Es común que los familiares que no conviven con el enfermo no logren dimensionar claramente el estado del mismo, pues éste suele comportarse durante el rato que dura la visita con tal disimulo, que parece sano. Es siempre con el cuidador, con el que han creado una relación de extrema dependencia, que se muestran irascibles, descontentos, caprichosos, angustiados y rebeldes. Entonces “la visita” no logra aprehender la verdadera necesidad de colaboración y ayuda que tiene el cuidador, cerrándose así un círculo vicioso.
Otro es el panorama para el familiar que se involucra en el cuidado efectivo del enfermo. El familiar cuidador es en el mayor de los casos un cónyuge de edad avanzada o en su defecto una hija, que ve transformada su vida a partir del rol que asume ante la enfermedad.
Paulatinamente es convocado por las circunstancias a funcionar “como una madre” de su cónyuge o de sus progenitores, subvirtiendo profundamente la relación existente, a la vez que va perdiendo su propia independencia. Cuando las inhabilitaciones y los síntomas se hacen ostensibles, en general, se manifiesta la primera gran crisis: decidir por el otro. Hay que quitarle el manejo del dinero, del automóvil, muchas veces hay que violentarlo en su intimidad. Ya no puede trabajar, ya no puede vivir solo, ni siquiera higienizarse y dormir solo.

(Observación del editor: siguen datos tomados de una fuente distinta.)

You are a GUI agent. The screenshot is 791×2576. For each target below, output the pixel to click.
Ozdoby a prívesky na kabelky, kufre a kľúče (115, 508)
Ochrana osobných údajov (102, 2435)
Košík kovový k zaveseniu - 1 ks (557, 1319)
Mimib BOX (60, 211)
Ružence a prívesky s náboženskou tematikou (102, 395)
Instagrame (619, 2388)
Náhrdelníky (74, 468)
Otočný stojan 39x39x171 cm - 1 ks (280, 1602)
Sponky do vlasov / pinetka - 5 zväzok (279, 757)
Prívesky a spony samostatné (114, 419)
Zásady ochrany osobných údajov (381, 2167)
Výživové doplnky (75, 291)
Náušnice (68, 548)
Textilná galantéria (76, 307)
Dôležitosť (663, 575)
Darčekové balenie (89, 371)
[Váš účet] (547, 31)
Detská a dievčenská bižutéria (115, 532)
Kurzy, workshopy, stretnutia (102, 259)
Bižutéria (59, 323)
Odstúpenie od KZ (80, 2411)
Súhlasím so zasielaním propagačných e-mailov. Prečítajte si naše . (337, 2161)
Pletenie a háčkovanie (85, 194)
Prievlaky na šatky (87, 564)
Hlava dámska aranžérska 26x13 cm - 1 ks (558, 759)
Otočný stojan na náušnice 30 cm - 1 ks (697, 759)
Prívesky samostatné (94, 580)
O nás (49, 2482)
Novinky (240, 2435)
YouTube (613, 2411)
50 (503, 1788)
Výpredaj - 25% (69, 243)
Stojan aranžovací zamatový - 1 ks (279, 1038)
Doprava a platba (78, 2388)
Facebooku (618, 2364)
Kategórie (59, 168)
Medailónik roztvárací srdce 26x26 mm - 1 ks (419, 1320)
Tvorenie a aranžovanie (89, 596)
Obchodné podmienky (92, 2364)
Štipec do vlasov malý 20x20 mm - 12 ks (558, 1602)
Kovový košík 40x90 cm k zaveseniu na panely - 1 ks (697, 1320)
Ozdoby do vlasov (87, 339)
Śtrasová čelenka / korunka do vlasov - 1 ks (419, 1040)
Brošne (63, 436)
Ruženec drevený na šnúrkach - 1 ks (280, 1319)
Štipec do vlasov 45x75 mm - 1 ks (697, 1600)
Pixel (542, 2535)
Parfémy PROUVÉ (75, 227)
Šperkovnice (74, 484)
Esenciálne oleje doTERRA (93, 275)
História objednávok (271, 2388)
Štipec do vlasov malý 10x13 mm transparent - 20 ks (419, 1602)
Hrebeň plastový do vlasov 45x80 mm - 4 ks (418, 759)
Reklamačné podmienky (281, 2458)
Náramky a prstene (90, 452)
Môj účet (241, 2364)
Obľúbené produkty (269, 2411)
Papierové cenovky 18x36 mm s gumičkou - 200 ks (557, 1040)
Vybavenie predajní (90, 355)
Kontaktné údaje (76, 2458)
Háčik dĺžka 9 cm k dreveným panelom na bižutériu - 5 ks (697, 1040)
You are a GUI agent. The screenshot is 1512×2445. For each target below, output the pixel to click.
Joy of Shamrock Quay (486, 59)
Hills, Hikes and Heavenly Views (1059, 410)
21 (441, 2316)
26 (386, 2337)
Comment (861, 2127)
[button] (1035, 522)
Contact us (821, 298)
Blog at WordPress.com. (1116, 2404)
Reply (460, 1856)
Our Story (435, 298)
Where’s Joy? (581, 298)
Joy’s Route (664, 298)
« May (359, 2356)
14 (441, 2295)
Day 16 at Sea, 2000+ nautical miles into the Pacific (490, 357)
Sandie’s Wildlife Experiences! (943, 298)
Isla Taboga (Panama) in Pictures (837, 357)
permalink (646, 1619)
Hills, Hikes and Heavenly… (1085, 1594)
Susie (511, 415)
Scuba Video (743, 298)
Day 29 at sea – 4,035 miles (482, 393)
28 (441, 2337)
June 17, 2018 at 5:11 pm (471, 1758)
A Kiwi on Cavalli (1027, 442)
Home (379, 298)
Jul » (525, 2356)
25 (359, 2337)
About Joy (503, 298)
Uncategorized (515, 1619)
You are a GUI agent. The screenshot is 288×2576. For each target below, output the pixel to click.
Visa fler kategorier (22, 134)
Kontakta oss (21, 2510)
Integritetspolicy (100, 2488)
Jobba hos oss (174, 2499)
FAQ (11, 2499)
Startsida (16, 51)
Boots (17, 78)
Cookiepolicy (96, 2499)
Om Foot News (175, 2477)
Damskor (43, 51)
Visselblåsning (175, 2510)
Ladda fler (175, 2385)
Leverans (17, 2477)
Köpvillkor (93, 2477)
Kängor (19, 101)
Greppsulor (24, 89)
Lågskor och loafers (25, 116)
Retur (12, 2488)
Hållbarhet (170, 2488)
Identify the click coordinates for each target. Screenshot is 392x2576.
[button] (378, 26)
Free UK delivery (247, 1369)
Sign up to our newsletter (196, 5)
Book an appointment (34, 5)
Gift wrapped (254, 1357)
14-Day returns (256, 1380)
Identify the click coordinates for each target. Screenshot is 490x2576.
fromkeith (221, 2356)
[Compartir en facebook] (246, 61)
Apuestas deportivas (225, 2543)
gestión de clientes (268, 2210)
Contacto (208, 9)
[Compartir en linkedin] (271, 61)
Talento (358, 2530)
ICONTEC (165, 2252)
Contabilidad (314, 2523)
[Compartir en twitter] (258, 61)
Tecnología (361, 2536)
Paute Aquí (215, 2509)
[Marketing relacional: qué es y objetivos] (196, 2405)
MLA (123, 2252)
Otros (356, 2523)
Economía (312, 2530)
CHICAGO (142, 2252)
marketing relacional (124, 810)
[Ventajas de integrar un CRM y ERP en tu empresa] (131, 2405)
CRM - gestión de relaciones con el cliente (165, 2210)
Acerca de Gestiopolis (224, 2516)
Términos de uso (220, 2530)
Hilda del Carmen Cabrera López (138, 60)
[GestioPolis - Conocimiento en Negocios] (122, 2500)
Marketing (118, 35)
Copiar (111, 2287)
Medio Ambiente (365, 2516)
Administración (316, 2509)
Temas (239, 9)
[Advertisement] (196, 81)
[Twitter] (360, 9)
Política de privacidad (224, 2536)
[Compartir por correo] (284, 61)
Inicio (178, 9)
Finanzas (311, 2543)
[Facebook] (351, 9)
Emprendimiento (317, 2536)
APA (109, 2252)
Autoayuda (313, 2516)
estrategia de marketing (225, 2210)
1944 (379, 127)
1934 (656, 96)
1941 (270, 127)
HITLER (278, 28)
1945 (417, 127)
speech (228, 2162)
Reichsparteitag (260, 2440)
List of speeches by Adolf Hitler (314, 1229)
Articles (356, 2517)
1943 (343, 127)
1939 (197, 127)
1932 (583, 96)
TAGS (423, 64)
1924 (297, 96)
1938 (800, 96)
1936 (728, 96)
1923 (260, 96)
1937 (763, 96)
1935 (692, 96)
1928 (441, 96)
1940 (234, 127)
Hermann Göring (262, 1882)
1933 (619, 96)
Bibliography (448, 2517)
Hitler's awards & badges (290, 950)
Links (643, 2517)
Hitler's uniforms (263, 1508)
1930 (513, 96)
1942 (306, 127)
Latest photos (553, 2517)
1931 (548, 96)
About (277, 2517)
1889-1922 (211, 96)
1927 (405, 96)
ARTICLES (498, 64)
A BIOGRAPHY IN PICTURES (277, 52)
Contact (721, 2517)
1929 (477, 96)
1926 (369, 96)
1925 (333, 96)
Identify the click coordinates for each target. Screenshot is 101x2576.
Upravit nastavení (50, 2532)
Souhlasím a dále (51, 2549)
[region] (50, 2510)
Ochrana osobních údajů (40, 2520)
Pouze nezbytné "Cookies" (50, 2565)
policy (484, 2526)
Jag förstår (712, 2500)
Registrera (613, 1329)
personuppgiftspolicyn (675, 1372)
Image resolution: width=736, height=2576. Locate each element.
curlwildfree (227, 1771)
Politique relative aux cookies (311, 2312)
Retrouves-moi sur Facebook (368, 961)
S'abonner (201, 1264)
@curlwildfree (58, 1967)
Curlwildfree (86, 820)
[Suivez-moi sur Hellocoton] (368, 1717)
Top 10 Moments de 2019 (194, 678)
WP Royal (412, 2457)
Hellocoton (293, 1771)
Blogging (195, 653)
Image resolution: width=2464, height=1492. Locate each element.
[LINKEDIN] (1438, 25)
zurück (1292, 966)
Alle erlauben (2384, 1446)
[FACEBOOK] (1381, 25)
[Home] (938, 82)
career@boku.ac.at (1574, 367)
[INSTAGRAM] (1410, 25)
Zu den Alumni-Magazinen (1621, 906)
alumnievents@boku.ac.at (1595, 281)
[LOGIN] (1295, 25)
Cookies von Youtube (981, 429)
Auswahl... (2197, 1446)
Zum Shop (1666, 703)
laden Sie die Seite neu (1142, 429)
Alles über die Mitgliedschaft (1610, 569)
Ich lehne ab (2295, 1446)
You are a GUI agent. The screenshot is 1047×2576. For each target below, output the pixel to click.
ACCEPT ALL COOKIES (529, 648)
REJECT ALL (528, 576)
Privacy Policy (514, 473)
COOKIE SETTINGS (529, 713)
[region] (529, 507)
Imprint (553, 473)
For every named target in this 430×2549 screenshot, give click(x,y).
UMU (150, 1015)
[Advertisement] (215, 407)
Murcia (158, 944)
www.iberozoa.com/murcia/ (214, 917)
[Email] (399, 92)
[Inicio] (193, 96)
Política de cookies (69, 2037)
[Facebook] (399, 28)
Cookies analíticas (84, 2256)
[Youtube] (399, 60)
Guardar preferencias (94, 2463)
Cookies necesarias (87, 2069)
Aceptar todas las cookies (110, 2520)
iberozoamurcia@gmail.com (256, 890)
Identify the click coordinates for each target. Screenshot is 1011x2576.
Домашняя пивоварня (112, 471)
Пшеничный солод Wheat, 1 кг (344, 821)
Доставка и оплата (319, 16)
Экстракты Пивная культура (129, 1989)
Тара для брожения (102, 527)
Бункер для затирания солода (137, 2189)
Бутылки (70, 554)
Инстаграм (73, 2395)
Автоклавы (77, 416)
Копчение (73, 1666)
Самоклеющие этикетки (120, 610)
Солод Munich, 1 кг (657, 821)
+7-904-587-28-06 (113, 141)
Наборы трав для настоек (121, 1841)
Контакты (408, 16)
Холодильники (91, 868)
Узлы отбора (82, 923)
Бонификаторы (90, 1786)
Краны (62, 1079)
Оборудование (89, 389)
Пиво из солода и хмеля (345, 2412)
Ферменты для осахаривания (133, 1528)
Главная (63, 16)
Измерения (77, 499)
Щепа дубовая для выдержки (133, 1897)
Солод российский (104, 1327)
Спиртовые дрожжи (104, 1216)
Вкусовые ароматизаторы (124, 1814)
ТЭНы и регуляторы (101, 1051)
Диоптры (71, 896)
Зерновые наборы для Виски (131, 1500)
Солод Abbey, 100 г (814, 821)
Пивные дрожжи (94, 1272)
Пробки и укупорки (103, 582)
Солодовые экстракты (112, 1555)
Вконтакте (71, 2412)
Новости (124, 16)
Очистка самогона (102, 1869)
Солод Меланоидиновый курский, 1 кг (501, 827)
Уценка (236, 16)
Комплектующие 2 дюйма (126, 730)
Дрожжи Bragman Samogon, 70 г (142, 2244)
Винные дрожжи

Y se sigue rechazando la enfermedad, quizás siempre un poco, apelando a los cada vez menos frecuentes momentos de lucidez del enfermo. El cuidador se siente frustrado, engañado, estafado.
Pero alternativamente acepta la enfermedad “decretando” de golpe la incapacidad absoluta del enfermo, transformándolo en un ente y a sí mismo en todo para el enfermo. Esta alternancia aceptación-rechazo está minada de sentimientos de impotencia, culpa, vergüenza, odio, resentimiento, dolor.
En las reuniones de familiares, se puede observar sin embargo, que hay familiares que mantienen una posición distinta a la que se acaba de describir, en relación al ser querido enfermo. Han decidido no adelantarse a la enfermedad, acompañan al enfermo ayudándolo, pero no le quitan tareas, actividades ni responsabilidades precozmente.
Claro está, esto implica una constante y atenta vigilancia que es cansadora, y que tiene al cuidador en un permanente estado de angustia por los riesgos que se corren cotidianamente.
Pero es una decisión muy respetable, porque permite al enfermo mantenerse digno mientras está en condiciones de valerse solo, aunque sea parcialmente.
El enfermo demente es un sujeto que va perdiendo progresivamente las funciones cognitivas y la memoria, no está descripto en ninguna bibliografía que pierda la capacidad de entender los gestos de afecto, los diversos tonos de voz con los que se le habla.
Una regla de oro es no olvidarse jamás que la persona que padece esta enfermedad es un sujeto que requiere ser tratado siempre con respeto y no debe perder ni se le debe usurpar su dignidad.
Pero lo que sí ocurre paulatinamente es que va perdiendo la capacidad de expresarse con palabras acerca de lo que le sucede, constituyéndose el cuidador en su intérprete y el referente directo que más sabe sobre el enfermo.
Por todo lo expuesto podemos deducir que es sumamente frecuente que el cuidador soporte una sobrecarga psicofísica que muchas veces lo lleva al límite de enfermar también él.
Cuando esto ocurre, la incidencia de tal sobrecarga en la evolución de la enfermedad del paciente demente es notable. Un cuidador agobiado, intolerante, deprimido, con problemas físicos no es un buen cuidador. Muchas veces el aislamiento y la omnipotencia del cuidador lo lleva mucho antes de lo previsible a sufrir él mismo serios problemas de salud que aceleran la necesidad de institucionalización del enfermo demenciado.